Le concert s’ouvre avec « La Moldau » de Bedřich Smetana, la partie la plus célèbre du cycle « Ma Patrie » (« Má vlast »).
À travers des images musicales saisissantes, Smetana évoque le cours de la Moldau, depuis ses sources jusqu’au grand fleuve majestueux. Le thème principal, immédiatement reconnaissable, présente une parenté mélodique avec la chanson de la Renaissance « La Mantovana », dont la mélodie a également survécu dans d’autres traditions musicales, notamment dans l’hymne national israélien « Hatikvah ».
Le programme se poursuit avec le Concerto pour piano n° 1 en si bémol mineur, op. 23 de Piotr Ilitch Tchaïkovski, composé en 1874/75. D’abord vivement rejetée par Nikolaï Rubinstein, l’œuvre fut ensuite défendue par le chef d’orchestre et pianiste Hans von Bülow, qui la créa avec grand succès à Boston en 1875.

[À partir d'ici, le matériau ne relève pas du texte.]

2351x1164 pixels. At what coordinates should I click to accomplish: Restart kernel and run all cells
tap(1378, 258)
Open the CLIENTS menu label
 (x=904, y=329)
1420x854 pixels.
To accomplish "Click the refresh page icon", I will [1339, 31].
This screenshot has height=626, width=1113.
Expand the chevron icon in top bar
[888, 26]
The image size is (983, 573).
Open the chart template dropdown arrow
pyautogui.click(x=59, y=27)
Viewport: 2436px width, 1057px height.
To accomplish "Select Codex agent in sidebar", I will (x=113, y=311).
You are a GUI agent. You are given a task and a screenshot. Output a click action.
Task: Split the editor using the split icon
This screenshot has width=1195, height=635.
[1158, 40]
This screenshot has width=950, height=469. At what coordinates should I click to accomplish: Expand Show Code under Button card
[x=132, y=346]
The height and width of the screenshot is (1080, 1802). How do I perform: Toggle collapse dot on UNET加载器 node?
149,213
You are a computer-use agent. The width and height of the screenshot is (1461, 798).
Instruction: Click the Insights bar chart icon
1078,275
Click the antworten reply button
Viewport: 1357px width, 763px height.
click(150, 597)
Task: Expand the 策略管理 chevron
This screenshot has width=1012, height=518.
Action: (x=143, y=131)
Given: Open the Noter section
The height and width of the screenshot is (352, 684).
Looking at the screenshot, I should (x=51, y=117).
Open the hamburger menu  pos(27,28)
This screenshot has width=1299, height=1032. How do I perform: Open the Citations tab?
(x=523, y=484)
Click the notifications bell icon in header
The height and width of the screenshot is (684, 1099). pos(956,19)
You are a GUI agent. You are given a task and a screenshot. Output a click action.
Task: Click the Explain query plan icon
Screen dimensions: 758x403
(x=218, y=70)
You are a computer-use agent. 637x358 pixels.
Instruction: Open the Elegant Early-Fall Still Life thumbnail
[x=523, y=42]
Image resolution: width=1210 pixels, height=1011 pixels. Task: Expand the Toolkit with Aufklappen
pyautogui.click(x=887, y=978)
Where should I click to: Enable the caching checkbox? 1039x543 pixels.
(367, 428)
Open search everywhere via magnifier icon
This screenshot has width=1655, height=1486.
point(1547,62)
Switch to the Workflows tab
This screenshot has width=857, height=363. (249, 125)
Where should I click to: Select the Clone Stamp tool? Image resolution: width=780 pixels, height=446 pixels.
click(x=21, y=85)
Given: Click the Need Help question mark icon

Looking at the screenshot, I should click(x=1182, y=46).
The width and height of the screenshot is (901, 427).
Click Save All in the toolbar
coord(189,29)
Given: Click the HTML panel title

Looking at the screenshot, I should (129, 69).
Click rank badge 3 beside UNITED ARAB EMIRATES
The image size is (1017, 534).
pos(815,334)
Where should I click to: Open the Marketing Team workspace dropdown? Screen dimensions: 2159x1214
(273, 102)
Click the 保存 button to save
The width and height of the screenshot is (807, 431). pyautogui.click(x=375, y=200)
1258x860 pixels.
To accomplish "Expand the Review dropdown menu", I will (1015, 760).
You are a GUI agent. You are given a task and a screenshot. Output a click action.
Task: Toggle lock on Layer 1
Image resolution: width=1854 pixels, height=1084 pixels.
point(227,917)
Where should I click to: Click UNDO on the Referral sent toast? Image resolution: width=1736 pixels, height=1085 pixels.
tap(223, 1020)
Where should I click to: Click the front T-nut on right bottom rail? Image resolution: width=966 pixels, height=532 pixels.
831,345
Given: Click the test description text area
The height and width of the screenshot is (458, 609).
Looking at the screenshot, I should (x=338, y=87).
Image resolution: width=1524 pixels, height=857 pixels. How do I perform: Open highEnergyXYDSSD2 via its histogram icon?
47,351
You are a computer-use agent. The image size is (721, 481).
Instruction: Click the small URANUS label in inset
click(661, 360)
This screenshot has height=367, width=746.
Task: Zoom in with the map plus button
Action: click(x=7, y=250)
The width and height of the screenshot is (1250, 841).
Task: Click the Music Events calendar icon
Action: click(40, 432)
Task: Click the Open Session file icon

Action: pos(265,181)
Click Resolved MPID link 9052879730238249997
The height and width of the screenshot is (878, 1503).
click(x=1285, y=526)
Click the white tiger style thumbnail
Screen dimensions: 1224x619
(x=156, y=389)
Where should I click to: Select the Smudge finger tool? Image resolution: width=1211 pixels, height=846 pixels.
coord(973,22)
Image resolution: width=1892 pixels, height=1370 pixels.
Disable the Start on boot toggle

La soirée se conclut avec la Symphonie n° 9 en mi mineur, op. 95 « Du Nouveau Monde » d’Antonín Dvořák, sa neuvième et dernière symphonie. Elle fut composée pendant le séjour de Dvořák aux États-Unis et créée en 1893 au Carnegie Hall de New York.
Bien qu’écrite en Amérique, cette symphonie demeure profondément ancrée dans le langage musical propre à Dvořák. Elle associe les impressions du « Nouveau Monde » à une inspiration mélodique bohémienne et offre une conclusion ample et solennelle au concert.